If you posit paranoia, consider the wealth tax bill’s provisions for enforcement: anyone leaving California in the wake of its passage will still be on the hook. Bonta explains it like this: you earned the money here; you owe us the tax – for ten years. We might ask: if a billionaire who earned her boodle in New York moves to CA, would her assets be wealth-tax exempt?
I concede one point: we all must pay taxes. Gerald R. Ford-class aircraft carriers aren’t free, after all. When I earn money, though, to whom does it belong? I argue that it is mine, no matter the state, and it travels with me. In the US, the people are sovereign, not the state, and in our country, principle is everything – the Founding Fathers told me so.

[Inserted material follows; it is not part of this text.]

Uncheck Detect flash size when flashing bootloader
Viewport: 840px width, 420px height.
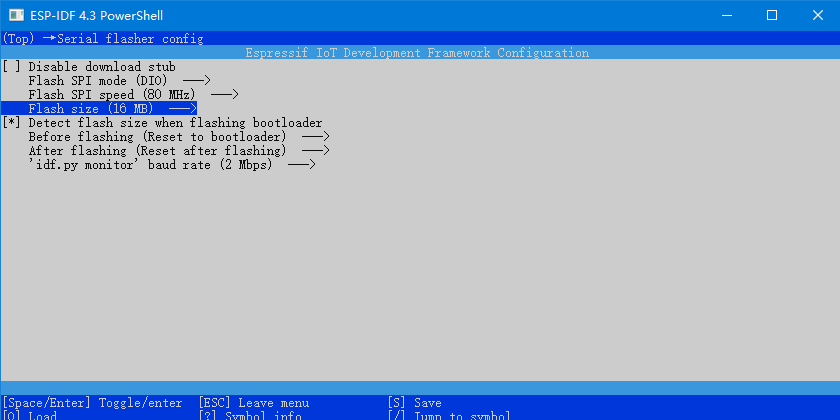[12, 123]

AB 2088 is unlikely to pass in its current form. Even the state’s governor questions its provisions. The legality of chasing tax exiles into other states is uncertain and would certainly be challenged in court, although the federal government follows the same path with Americans who renounce their citizenship: technically, they’re on the tax hook for 10 years, though enforcement is likely difficult.
If California needs to pay pandemic costs, let the government propose a reasonable bill. Let the rich pay more – why not? – but moderate your terms, please. Long term, class-war rhetoric is unlikely to satisfy anyone, and once the November elections are done, we hope to see it slowly pass away.